Morton et al. tried to determine the effect of narrow-band blue light in the reduction of inflammatory and noninflammatory lesions in patients with mild to moderate acne. They performed an open study utilizing a blue light source in 30 patients with mild-to-moderate facial acne. Over a 4-week period, patients received eight 10- or 20-minute light treatments, peak wavelength 409-419 nm at 40 mW/cm2. This study concluded that eight 10- or 20-minute treatments over 4 weeks with a narrowband blue light was found to be effective in reducing the number of inflamed lesions in subjects with mild to moderate acne. The onset of the effect was observable at week 5. However, the treatment was found to have little effect on the number of comedones [48].
Although theoretically porphyrins should respond well to blue light, it is a shorter wavelength and therefore does not penetrate well into the skin [49]. Longer wavelengths with Q-bands, such as red light, have been combined with blue light in acne therapy. Red light (wavelength 600-650 nm) penetrates deeper into the skin than blue light. In fact, 635 nm light may penetrate through the skin up to 6 mm, compared with 1-2 mm for light at 400-500 nm. Red light has also been shown to be effective in acne treatment by activating porphyrins in the Q band, and decreases inflammation by controlling cytokine release from macrophages [ 50- 54 ].

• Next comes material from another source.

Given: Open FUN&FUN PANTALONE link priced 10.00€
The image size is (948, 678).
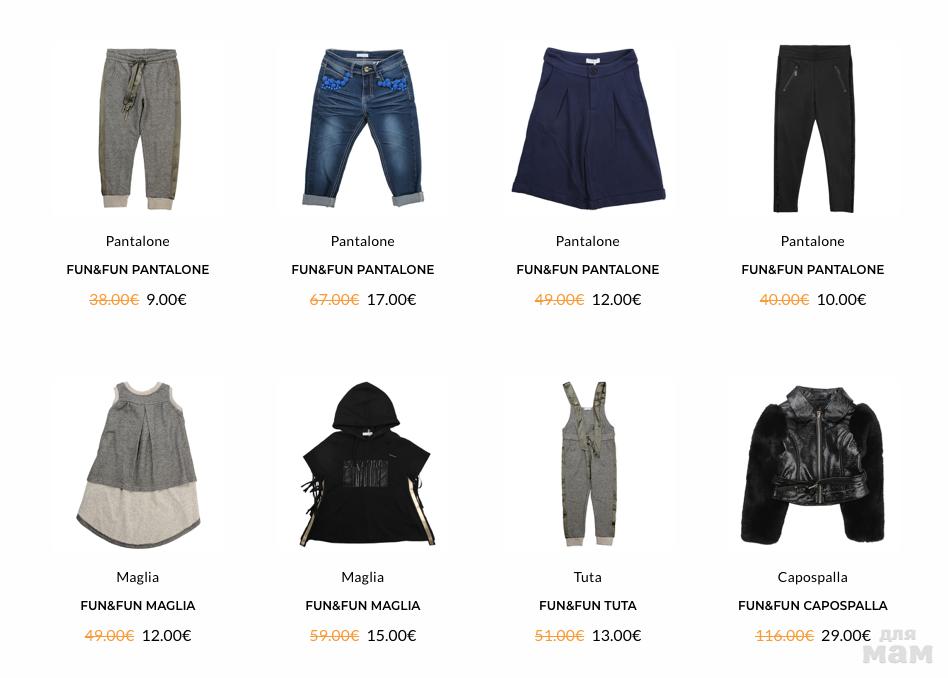Looking at the screenshot, I should tap(813, 270).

Using shorter wavelengths can be more efficient at activation of PplX; however, we have to be concerned that it may not penetrate deeply enough to produce the wanted effects. Photodynamic therapy is described as the use of cytotoxic oxygen-free radicals generated from photoactivated molecular species to achieve a therapeutic response.

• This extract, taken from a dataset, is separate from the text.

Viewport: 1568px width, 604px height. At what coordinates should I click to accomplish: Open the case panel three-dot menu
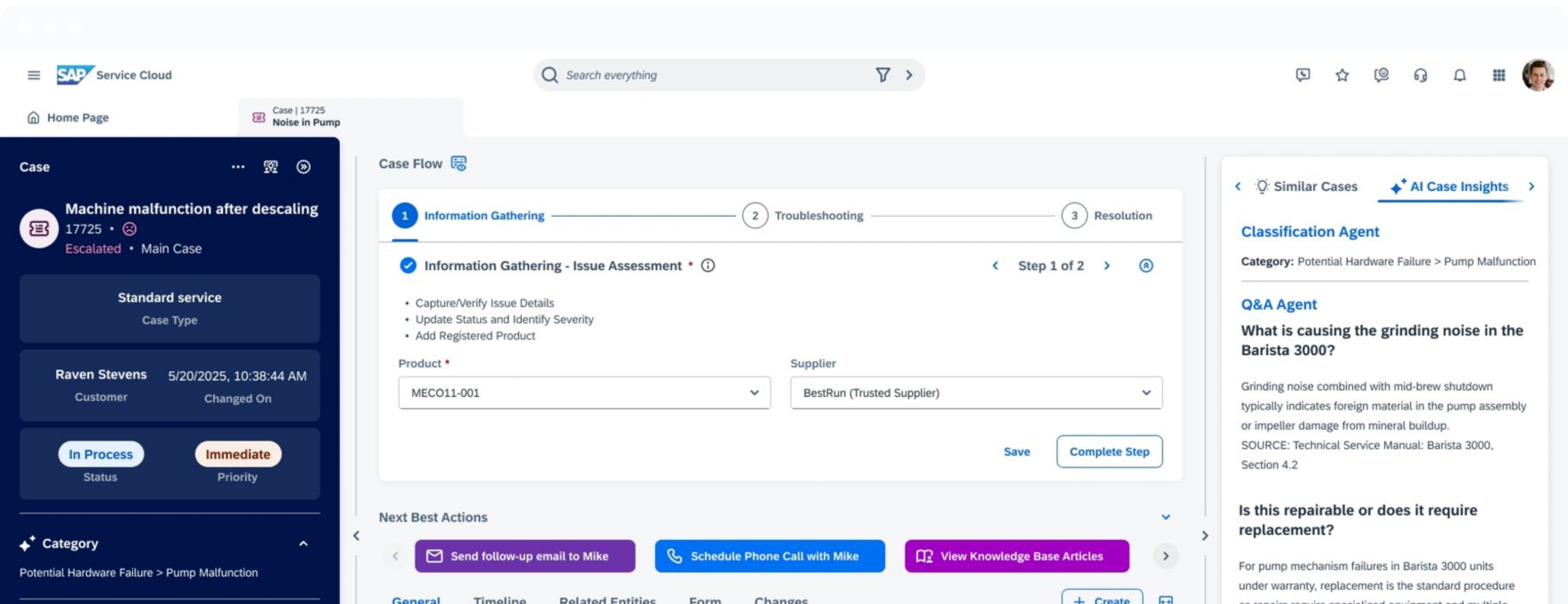click(238, 167)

5-ALA is a precursor in the heme biosynthesis pathway of protoporphyrin (Pp)-IX. Normally, Pp-IX levels in the tissue are not synthesized high enough to produce major tissue damage [55]. However, exogenous application of 5-ALA can increase the intracellular level of Pp-IX. Hyperplastic cells are believed to uptake Pp-IX more than the normal cells. This is due to hyperproliferating cells needing more Pp-IX for iron to synthesize additional cells and therefore accumulate Pp-IX.
With the knowledge that 5-ALA can increase the intracellular levels of Pp-IX, it is believed that if we apply 5-ALA to the skin, active cells will accumulate this agent and result in accumulation of Pp-IX. This accumulation of Pp-IX can therefore be used as a target for light therapy, which produces reactive singlet oxygen-free radicals that can cause cellular damage. Pp-IX accumulates in the mitochondria and when it is exposed to light, it causes damage to the mitochondria and cause cytochrome C to leak. This stimulates endonuclease activity and plasma and the nuclear membrane loses integrity [56,57].
Topical photodynamic therapy (PDT) has been beneficial for various skin conditions. The FDA approved PDT using a 5-ALA preparation, Levulan (DUSA, USA), for actinic keratoses, and in Europe PDT with methyl ester of 5-ALA (MAL) (Galderma, France) was approved for actinic keratoses and basal cell carcinomas.
However, the problems associated with photodynamic therapy is that it is expensive to perform, it is time consuming, and it is more painful than blue light alone. Patients have reported erythema, stinging, pruritus, pain, and tightening after this intervention [58].